_What to do:_
Retype every entry below exactly as it stands.

Start of Recorded data

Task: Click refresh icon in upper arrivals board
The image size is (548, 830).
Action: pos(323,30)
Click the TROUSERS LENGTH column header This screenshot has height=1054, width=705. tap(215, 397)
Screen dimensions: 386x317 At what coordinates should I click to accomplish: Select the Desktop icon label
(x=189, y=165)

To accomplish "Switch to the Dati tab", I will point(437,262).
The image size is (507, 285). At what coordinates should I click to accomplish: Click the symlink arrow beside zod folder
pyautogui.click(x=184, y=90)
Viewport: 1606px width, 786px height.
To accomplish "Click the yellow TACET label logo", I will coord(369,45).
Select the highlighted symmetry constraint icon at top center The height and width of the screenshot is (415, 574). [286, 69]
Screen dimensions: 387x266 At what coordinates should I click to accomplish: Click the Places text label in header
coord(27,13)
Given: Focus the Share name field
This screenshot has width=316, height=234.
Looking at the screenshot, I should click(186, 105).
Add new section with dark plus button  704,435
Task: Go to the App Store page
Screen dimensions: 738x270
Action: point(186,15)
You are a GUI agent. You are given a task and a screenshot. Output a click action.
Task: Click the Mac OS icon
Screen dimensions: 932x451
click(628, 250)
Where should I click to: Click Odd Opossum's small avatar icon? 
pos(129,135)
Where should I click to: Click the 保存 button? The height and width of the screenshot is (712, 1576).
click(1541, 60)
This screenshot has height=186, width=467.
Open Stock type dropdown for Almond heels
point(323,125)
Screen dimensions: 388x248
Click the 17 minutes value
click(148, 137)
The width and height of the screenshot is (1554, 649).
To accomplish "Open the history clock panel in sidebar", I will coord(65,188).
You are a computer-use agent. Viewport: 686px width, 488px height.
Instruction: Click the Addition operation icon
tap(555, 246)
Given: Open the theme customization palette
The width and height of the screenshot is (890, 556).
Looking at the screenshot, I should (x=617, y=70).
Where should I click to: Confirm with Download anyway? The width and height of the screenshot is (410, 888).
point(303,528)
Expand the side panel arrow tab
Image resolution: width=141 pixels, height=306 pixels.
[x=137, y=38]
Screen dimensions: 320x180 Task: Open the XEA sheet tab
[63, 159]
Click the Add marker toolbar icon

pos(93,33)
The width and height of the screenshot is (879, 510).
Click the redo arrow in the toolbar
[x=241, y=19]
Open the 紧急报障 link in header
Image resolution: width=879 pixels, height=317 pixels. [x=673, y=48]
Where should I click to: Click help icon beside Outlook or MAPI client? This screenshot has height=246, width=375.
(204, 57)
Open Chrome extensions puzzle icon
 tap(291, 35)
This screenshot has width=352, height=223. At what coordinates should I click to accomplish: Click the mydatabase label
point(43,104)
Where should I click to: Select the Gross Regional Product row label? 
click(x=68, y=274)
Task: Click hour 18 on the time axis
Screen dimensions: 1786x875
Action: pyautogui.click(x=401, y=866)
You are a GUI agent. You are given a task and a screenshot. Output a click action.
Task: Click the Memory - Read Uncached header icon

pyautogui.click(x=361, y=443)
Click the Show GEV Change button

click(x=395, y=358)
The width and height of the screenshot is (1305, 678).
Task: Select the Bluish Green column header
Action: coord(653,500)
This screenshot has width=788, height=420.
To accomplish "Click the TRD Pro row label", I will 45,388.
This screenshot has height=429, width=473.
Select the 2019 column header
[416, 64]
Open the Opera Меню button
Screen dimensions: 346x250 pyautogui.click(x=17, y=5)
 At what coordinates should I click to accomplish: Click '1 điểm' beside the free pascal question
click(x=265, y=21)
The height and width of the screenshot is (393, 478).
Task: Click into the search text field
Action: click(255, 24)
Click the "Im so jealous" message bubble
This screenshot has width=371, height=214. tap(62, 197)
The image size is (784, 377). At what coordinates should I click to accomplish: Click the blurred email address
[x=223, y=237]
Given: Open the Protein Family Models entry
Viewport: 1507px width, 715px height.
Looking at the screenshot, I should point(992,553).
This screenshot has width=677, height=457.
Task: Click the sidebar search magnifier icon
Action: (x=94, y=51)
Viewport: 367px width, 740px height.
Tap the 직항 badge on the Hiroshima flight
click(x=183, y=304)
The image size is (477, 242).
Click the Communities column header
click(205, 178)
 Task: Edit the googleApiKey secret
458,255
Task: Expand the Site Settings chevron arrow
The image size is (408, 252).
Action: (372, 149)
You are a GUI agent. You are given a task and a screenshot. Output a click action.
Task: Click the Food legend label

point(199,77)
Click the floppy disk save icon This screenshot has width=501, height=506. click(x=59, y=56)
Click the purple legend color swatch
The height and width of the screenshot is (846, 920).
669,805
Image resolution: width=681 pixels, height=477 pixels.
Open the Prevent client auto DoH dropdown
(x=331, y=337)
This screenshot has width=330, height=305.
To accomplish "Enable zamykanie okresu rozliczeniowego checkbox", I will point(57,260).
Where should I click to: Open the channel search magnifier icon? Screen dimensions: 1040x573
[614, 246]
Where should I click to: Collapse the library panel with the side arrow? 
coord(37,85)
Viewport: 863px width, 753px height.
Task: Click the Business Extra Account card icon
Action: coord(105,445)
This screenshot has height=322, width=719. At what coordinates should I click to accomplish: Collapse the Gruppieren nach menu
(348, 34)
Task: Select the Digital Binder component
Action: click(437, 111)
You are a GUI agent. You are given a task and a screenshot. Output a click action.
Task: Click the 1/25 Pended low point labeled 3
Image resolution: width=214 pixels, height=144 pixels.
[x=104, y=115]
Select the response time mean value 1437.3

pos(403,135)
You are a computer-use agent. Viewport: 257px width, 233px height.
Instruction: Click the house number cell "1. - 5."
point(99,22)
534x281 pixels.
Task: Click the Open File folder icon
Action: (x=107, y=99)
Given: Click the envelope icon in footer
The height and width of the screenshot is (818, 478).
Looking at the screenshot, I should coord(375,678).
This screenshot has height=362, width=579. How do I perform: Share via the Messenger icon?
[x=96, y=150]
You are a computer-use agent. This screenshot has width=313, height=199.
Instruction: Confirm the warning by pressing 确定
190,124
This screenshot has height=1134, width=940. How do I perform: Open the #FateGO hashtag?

End of Recorded data

_Answer for this exercise:_
Task: Click refresh icon in upper arrivals board
The image size is (548, 830).
Action: pos(323,30)
Click the TROUSERS LENGTH column header This screenshot has height=1054, width=705. tap(215, 397)
Screen dimensions: 386x317 At what coordinates should I click to accomplish: Select the Desktop icon label
(x=189, y=165)

To accomplish "Switch to the Dati tab", I will point(437,262).
The image size is (507, 285). At what coordinates should I click to accomplish: Click the symlink arrow beside zod folder
pyautogui.click(x=184, y=90)
Viewport: 1606px width, 786px height.
To accomplish "Click the yellow TACET label logo", I will coord(369,45).
Select the highlighted symmetry constraint icon at top center The height and width of the screenshot is (415, 574). [286, 69]
Screen dimensions: 387x266 At what coordinates should I click to accomplish: Click the Places text label in header
coord(27,13)
Given: Focus the Share name field
This screenshot has width=316, height=234.
Looking at the screenshot, I should click(186, 105).
Add new section with dark plus button  704,435
Task: Go to the App Store page
Screen dimensions: 738x270
Action: point(186,15)
You are a GUI agent. You are given a task and a screenshot. Output a click action.
Task: Click the Mac OS icon
Screen dimensions: 932x451
click(628, 250)
Where should I click to: Click Odd Opossum's small avatar icon? 
pos(129,135)
Where should I click to: Click the 保存 button? The height and width of the screenshot is (712, 1576).
click(1541, 60)
This screenshot has height=186, width=467.
Open Stock type dropdown for Almond heels
point(323,125)
Screen dimensions: 388x248
Click the 17 minutes value
click(148, 137)
The width and height of the screenshot is (1554, 649).
To accomplish "Open the history clock panel in sidebar", I will coord(65,188).
You are a computer-use agent. Viewport: 686px width, 488px height.
Instruction: Click the Addition operation icon
tap(555, 246)
Given: Open the theme customization palette
The width and height of the screenshot is (890, 556).
Looking at the screenshot, I should (x=617, y=70).
Where should I click to: Confirm with Download anyway? The width and height of the screenshot is (410, 888).
point(303,528)
Expand the side panel arrow tab
Image resolution: width=141 pixels, height=306 pixels.
[x=137, y=38]
Screen dimensions: 320x180 Task: Open the XEA sheet tab
[63, 159]
Click the Add marker toolbar icon

pos(93,33)
The width and height of the screenshot is (879, 510).
Click the redo arrow in the toolbar
[x=241, y=19]
Open the 紧急报障 link in header
Image resolution: width=879 pixels, height=317 pixels. [x=673, y=48]
Where should I click to: Click help icon beside Outlook or MAPI client? This screenshot has height=246, width=375.
(204, 57)
Open Chrome extensions puzzle icon
 tap(291, 35)
This screenshot has width=352, height=223. At what coordinates should I click to accomplish: Click the mydatabase label
point(43,104)
Where should I click to: Select the Gross Regional Product row label? 
click(x=68, y=274)
Task: Click hour 18 on the time axis
Screen dimensions: 1786x875
Action: pyautogui.click(x=401, y=866)
You are a GUI agent. You are given a task and a screenshot. Output a click action.
Task: Click the Memory - Read Uncached header icon

pyautogui.click(x=361, y=443)
Click the Show GEV Change button

click(x=395, y=358)
The width and height of the screenshot is (1305, 678).
Task: Select the Bluish Green column header
Action: coord(653,500)
This screenshot has width=788, height=420.
To accomplish "Click the TRD Pro row label", I will 45,388.
This screenshot has height=429, width=473.
Select the 2019 column header
[416, 64]
Open the Opera Меню button
Screen dimensions: 346x250 pyautogui.click(x=17, y=5)
 At what coordinates should I click to accomplish: Click '1 điểm' beside the free pascal question
click(x=265, y=21)
The height and width of the screenshot is (393, 478).
Task: Click into the search text field
Action: click(255, 24)
Click the "Im so jealous" message bubble
This screenshot has width=371, height=214. tap(62, 197)
The image size is (784, 377). At what coordinates should I click to accomplish: Click the blurred email address
[x=223, y=237]
Given: Open the Protein Family Models entry
Viewport: 1507px width, 715px height.
Looking at the screenshot, I should point(992,553).
This screenshot has width=677, height=457.
Task: Click the sidebar search magnifier icon
Action: (x=94, y=51)
Viewport: 367px width, 740px height.
Tap the 직항 badge on the Hiroshima flight
click(x=183, y=304)
The image size is (477, 242).
Click the Communities column header
click(205, 178)
 Task: Edit the googleApiKey secret
458,255
Task: Expand the Site Settings chevron arrow
The image size is (408, 252).
Action: (372, 149)
You are a GUI agent. You are given a task and a screenshot. Output a click action.
Task: Click the Food legend label

point(199,77)
Click the floppy disk save icon This screenshot has width=501, height=506. click(x=59, y=56)
Click the purple legend color swatch
The height and width of the screenshot is (846, 920).
669,805
Image resolution: width=681 pixels, height=477 pixels.
Open the Prevent client auto DoH dropdown
(x=331, y=337)
This screenshot has width=330, height=305.
To accomplish "Enable zamykanie okresu rozliczeniowego checkbox", I will point(57,260).
Where should I click to: Open the channel search magnifier icon? Screen dimensions: 1040x573
[614, 246]
Where should I click to: Collapse the library panel with the side arrow? 
coord(37,85)
Viewport: 863px width, 753px height.
Task: Click the Business Extra Account card icon
Action: coord(105,445)
This screenshot has height=322, width=719. At what coordinates should I click to accomplish: Collapse the Gruppieren nach menu
(348, 34)
Task: Select the Digital Binder component
Action: click(437, 111)
You are a GUI agent. You are given a task and a screenshot. Output a click action.
Task: Click the 1/25 Pended low point labeled 3
Image resolution: width=214 pixels, height=144 pixels.
[x=104, y=115]
Select the response time mean value 1437.3

pos(403,135)
You are a computer-use agent. Viewport: 257px width, 233px height.
Instruction: Click the house number cell "1. - 5."
point(99,22)
534x281 pixels.
Task: Click the Open File folder icon
Action: (x=107, y=99)
Given: Click the envelope icon in footer
The height and width of the screenshot is (818, 478).
Looking at the screenshot, I should coord(375,678).
This screenshot has height=362, width=579. How do I perform: Share via the Messenger icon?
[x=96, y=150]
You are a computer-use agent. This screenshot has width=313, height=199.
Instruction: Confirm the warning by pressing 确定
190,124
This screenshot has height=1134, width=940. How do I perform: Open the #FateGO hashtag?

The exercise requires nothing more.